2) Politicians have likewise been mulling about different ideas on how to tax it to oblivion. Though no such task is too daunting for them, it's easy to see how taxing a cheap weed presents a challenge. I also find the timing of these recent media teasers, what with our massive deficit and a realization that only so much blood can be sucked from the rich via income tax in years to come, to be more than coincidental.
The likely outcome is that certain segments of the population (above 21, middle to upper class) will be granted permission to smoke government-approved amounts of grass at government-approved times and locations. Why middle to upper middle class? Because I doubt government-approved grass will come from the neighborhood punk's basement or next to the carrots in Wal-Mart. I think you're going to find it neatly packaged in drug stores at a price point well above a theoretical legalized marijuana price, and somewhat below the current black market price. This completely ignores one of the central arguments against regulation (after all, its current status is nothing more than "hyper-regulation" to the point of prohibition) which is that artificially increased prices breed the violence and theft associated with drugs.

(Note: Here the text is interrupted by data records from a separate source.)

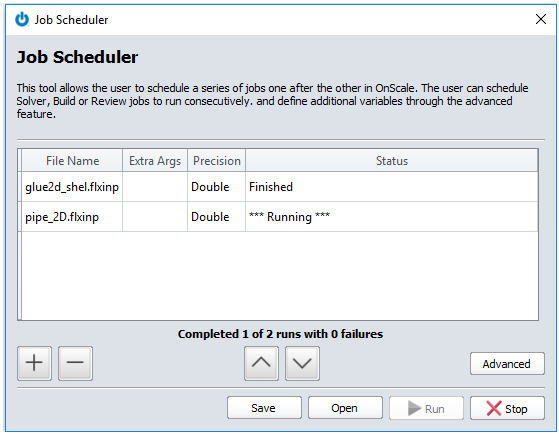The height and width of the screenshot is (435, 559).
Task: Move job up with up-arrow icon
Action: coord(261,363)
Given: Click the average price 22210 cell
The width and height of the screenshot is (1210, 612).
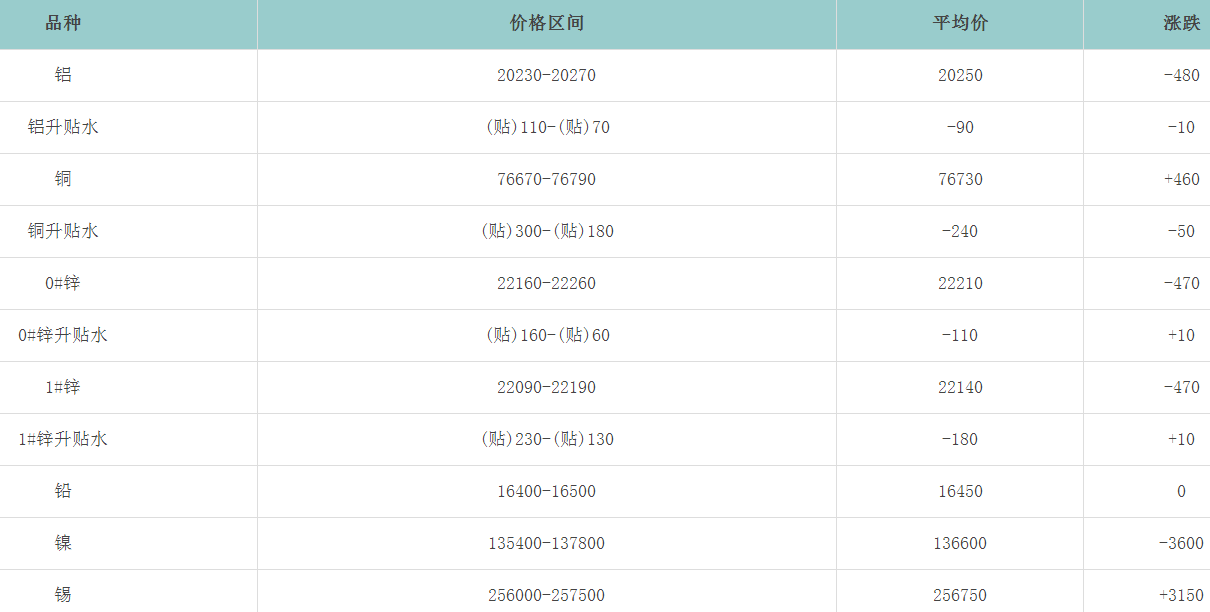Looking at the screenshot, I should 960,283.
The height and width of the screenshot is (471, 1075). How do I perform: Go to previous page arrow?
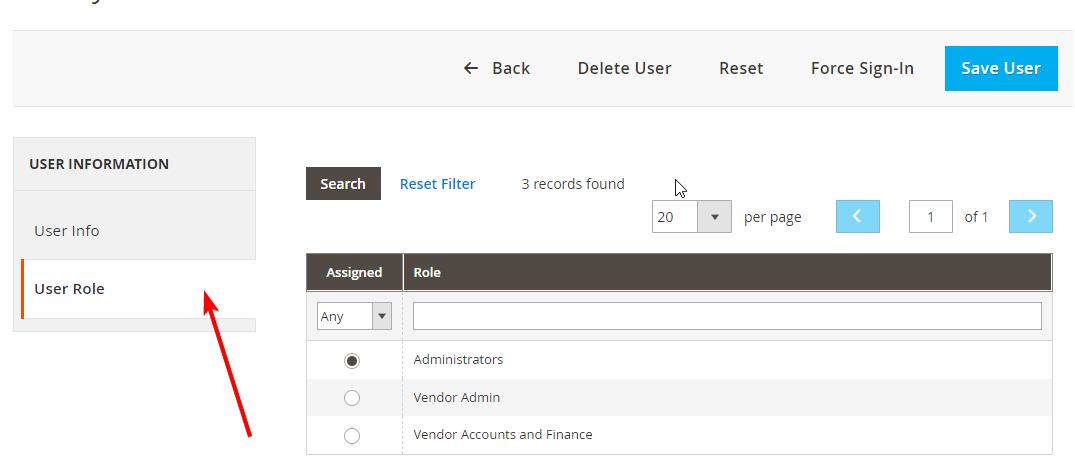click(x=858, y=217)
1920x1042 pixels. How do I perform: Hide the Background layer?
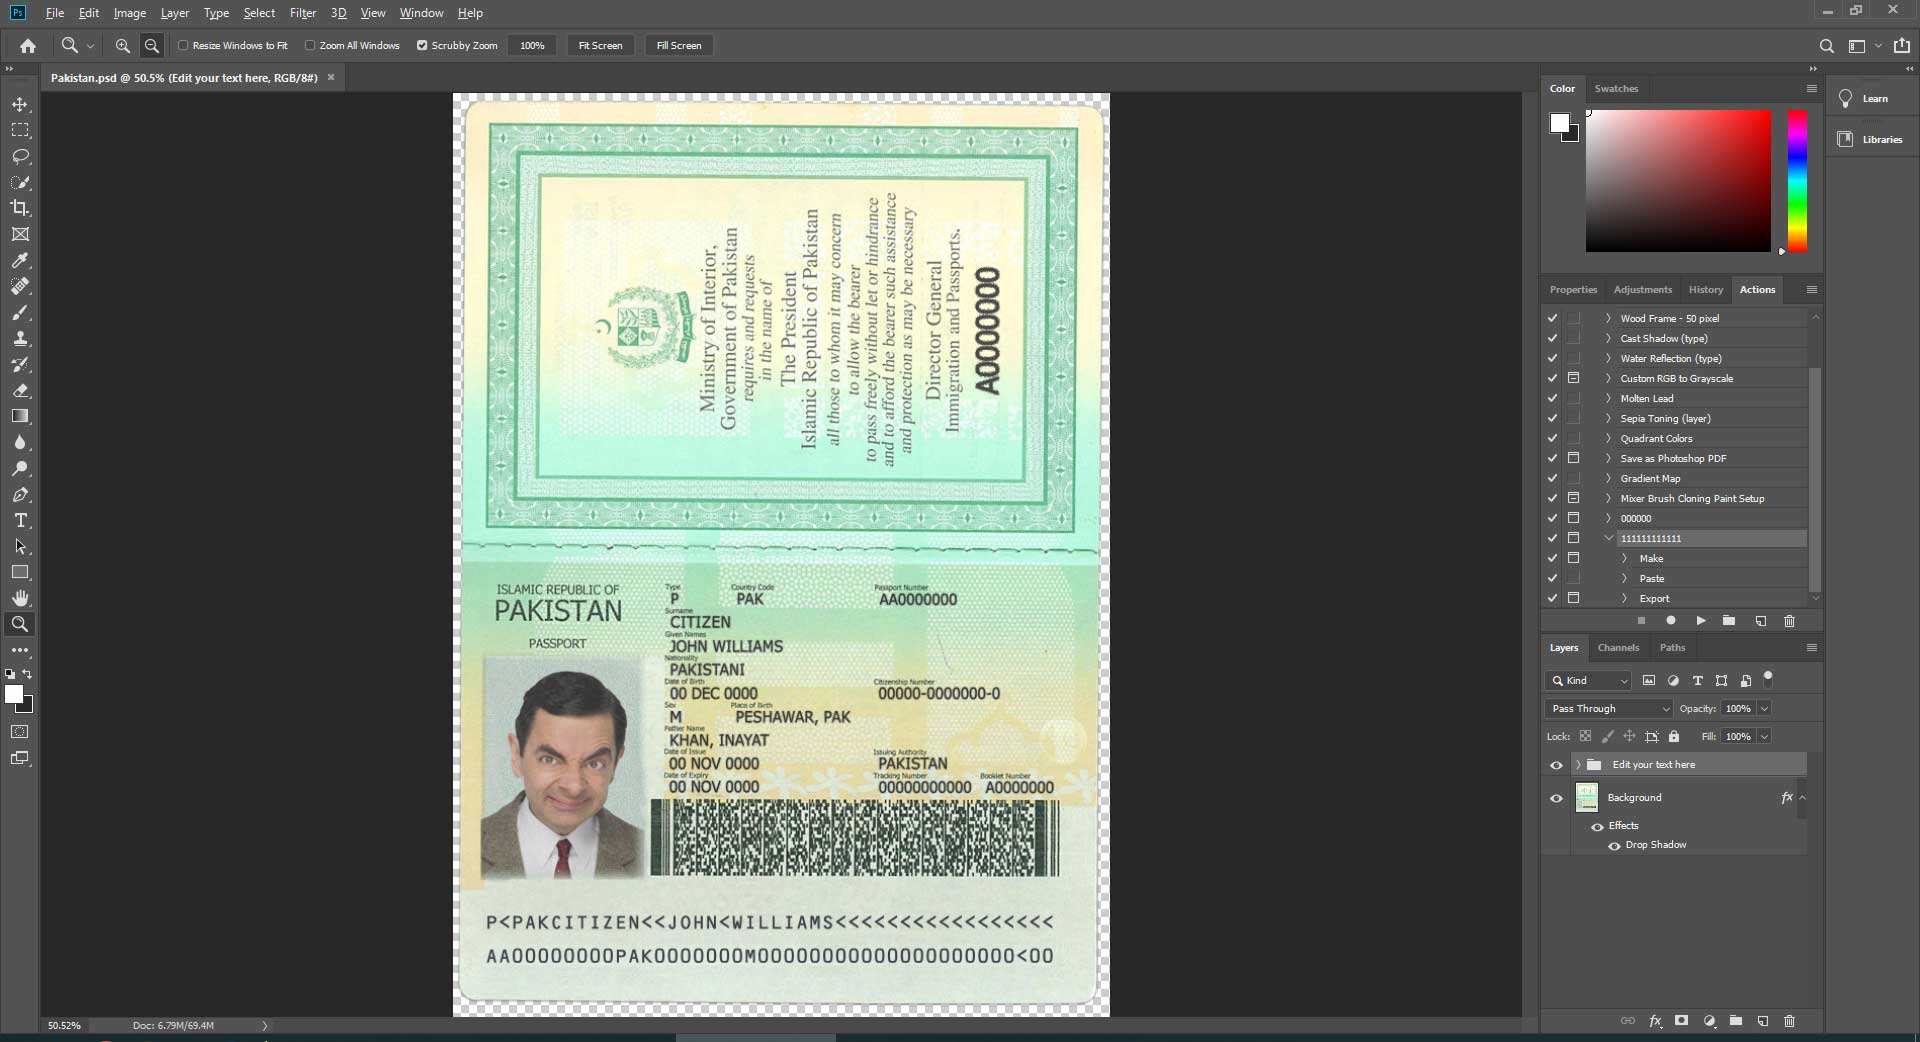coord(1556,798)
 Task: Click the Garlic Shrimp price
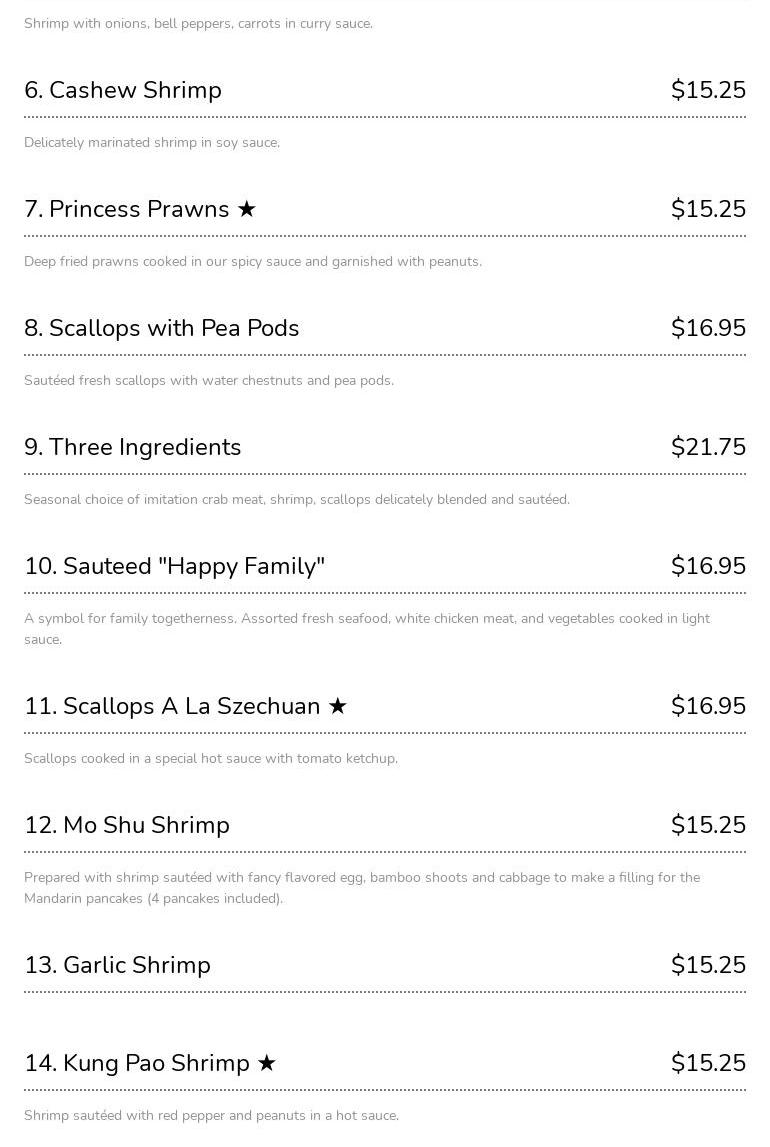(x=708, y=965)
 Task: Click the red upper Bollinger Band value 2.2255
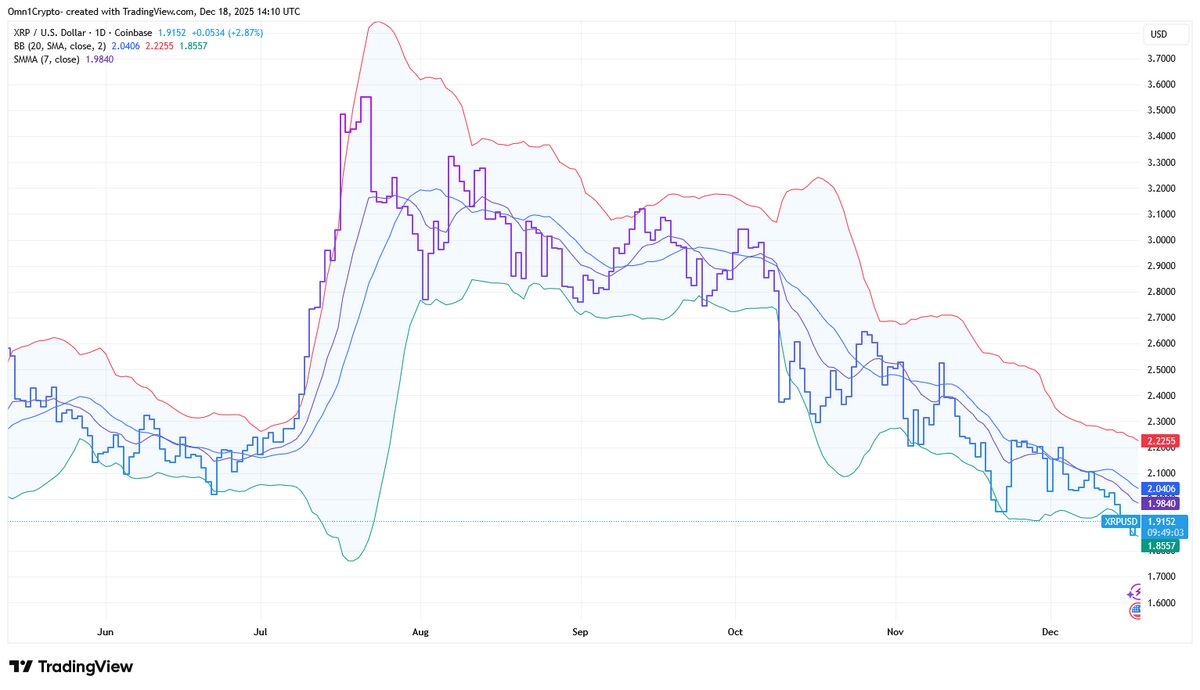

So the politicians and pharma win, and nearly everyone else gets the shaft except those who are content to sit in their basements, watch Family Guy and eat their gerbil food. People are still fined and imprisoned for doing the wrong thing with a plant, whether selling, transporting, holding too much, whatever. The exact nature of the new black/gray market is unknown, but it will be there. Politicians save face and avoid capitulation, never having to admit that they fostered the environment for every drug war crime over the past 80 years. Worse, they slap you in the face by then profiteering from it.